From my own experience growing up Catholic and pursuing biology and chemistry in college, I found it difficult to compartmentalize science and religion. But there have been and still are a few scientists out there who can separate their scientific beliefs from their religious practice. Copernicus was a Catholic clergyman; Gregor Mendel was an Augustinian friar; and Georges Lemaitre, who first proposed the Big Bang Theory, a Belgian priest. They seemed to have been able to separate their work from their spiritual beliefs. Perhaps they had truly find enlightenment? Or maybe that’s exactly what it is; just a spiritual belief, for right or wrong, that has nothing to do with science.

As with most conflicts, it seems that the bitter clashes between science and religion arose primarily due to a different interpretation over the definition of ‘science’. Secular philosophers considered science in the sense of natural science; while theologians took the view that all science is based on demonstrations – according to the St. Thomas Aquinas viewpoint. The shift toward science becoming the top dog, so to speak, over religion seems to have occurred as Europe and North America experienced greater secularization. The political power and influence of the church relating to scientific research has gradually decreased. According to the Catechism of the Catholic Church: “Methodical research in all branches of knowledge, provided it is carried out in a truly scientific manner and does not override moral laws, can never conflict with the faith, because the things of the world and the things the of the faith derive from the same God. The humble and persevering investigator of the secrets of nature is being led, as it were, by the hand of God in spite of himself, for it is God, the conserver of all things, who made them what they are”. I will leave it up to the reader to ponder that and agree or disagree.

But let’s explore the concept of faith for a moment. The word faith is thought to date back to the early 13th century, around the time of some budding scientific discoveries. Formally, faith is a belief in one or more gods or in the doctrines of religion. Buddhism, Christianity, Judaism, Sikh, Hinduism, Islam – all of these religions have some concept of faith stationed at the root of their core beliefs. Informally, it can mean a trust or belief without proof, a hope. And this is where the criticism starts, over this very definition of faith, and how it can seem at odds with science.
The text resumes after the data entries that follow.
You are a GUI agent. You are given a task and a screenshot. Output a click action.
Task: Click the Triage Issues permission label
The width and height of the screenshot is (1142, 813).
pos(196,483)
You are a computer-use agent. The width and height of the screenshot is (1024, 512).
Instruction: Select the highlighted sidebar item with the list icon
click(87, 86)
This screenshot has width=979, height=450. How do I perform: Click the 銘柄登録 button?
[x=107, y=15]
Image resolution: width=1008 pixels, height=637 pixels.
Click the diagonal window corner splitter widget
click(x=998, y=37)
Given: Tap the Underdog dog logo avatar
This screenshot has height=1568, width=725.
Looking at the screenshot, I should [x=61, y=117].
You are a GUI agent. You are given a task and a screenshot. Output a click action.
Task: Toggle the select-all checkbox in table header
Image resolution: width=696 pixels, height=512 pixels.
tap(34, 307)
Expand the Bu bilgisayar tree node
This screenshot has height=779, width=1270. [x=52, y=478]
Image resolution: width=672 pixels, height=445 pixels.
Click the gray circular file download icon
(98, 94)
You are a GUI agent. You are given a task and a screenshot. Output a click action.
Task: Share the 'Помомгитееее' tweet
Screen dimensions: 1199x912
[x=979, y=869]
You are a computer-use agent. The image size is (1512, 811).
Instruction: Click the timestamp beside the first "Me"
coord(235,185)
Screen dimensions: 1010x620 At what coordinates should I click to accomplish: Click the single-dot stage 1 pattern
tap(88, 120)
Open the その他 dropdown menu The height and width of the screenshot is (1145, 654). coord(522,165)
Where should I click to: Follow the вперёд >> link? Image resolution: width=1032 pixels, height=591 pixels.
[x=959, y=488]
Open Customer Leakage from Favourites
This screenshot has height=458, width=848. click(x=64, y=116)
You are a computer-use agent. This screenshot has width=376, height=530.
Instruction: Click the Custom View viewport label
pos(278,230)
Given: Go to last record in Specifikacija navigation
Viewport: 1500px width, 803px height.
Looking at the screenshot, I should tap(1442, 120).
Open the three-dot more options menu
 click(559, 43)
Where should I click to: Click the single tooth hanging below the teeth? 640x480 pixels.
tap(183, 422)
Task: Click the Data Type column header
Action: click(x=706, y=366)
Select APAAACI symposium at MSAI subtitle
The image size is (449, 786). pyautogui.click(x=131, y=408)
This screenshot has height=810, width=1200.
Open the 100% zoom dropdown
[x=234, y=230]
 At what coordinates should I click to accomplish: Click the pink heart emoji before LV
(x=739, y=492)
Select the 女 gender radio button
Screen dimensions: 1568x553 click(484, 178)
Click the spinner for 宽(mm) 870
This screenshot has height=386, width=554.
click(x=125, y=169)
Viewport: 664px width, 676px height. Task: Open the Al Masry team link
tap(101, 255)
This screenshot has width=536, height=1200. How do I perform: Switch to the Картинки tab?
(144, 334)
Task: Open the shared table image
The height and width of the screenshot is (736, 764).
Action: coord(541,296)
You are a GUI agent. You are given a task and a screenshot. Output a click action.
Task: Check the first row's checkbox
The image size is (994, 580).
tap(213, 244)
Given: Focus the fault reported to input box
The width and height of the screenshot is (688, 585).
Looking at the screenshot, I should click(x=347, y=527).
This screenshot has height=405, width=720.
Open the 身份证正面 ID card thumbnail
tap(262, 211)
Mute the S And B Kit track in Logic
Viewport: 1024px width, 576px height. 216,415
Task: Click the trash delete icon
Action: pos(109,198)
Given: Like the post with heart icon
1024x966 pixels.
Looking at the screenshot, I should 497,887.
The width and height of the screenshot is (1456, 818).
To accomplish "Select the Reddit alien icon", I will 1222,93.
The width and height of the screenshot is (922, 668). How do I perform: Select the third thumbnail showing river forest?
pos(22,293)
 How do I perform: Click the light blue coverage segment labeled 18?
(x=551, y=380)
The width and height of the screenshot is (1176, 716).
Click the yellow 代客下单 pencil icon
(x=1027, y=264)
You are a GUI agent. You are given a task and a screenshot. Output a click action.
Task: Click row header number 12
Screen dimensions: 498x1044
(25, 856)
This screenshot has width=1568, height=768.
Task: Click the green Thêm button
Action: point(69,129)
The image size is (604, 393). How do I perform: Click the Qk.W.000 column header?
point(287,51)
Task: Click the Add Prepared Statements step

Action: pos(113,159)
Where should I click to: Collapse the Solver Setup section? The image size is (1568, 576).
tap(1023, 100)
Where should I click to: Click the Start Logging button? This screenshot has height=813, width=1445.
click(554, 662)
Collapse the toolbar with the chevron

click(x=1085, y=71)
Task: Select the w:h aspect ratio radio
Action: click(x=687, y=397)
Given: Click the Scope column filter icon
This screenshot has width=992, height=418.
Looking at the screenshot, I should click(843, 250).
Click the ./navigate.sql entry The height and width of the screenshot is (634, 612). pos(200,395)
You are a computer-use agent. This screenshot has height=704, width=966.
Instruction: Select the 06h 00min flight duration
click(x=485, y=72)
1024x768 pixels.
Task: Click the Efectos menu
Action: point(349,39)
Critics argue that faith is opposed to reason, while advocates argue that faith addresses questions that cannot be settled by evidence. The evolutionary biologist, Richard Dawkins stated, “Faith is the great cop-out, the great excuse to evade the need to think and evaluate evidence. Faith is belief in spite of, even perhaps because of, the lack of evidence.” While Dawkins is an outspoken atheist, his understanding of the natural world and contributions to genetics and belief in the rigorous scientific method cannot be discounted.

Faith is a truly personal feeling, whether tied to a religion or not, and we cannot say with certainty what caused Dr. Jones’s shift in thinking on the salmon project. It could have been any number of things happening in his life, consequentially circumstances all tied to emotion, and not science. Sometimes when all else fails, all you have is hope and faith that something will work out. How can you explain a child surviving cancer as the tumor miraculously disappears? There are instances where science cannot explain all things, there is an unknown we cannot account for, one we cannot reason for, and scientists have a hard time admitting this.

Perhaps faith is just a hope that some crazy scheme like transporting farmed salmon to the Yemen River will actually take hold, creating a sport fishing industry and lush farmland to inspire a new economy. Perhaps it’s a question that we will never have the answer to, and must simply accept. Maybe when it comes to science and faith there is no right or wrong answer. However, it does support the argument that you won’t know unless you try, (and try again), which directly supports the basis for scientific research. Whatever faith is, it reflects the need to respect the beliefs of others, while forging ahead with the scientific work of provable and verifiable results that keeps us progressing forward toward a more perfect society.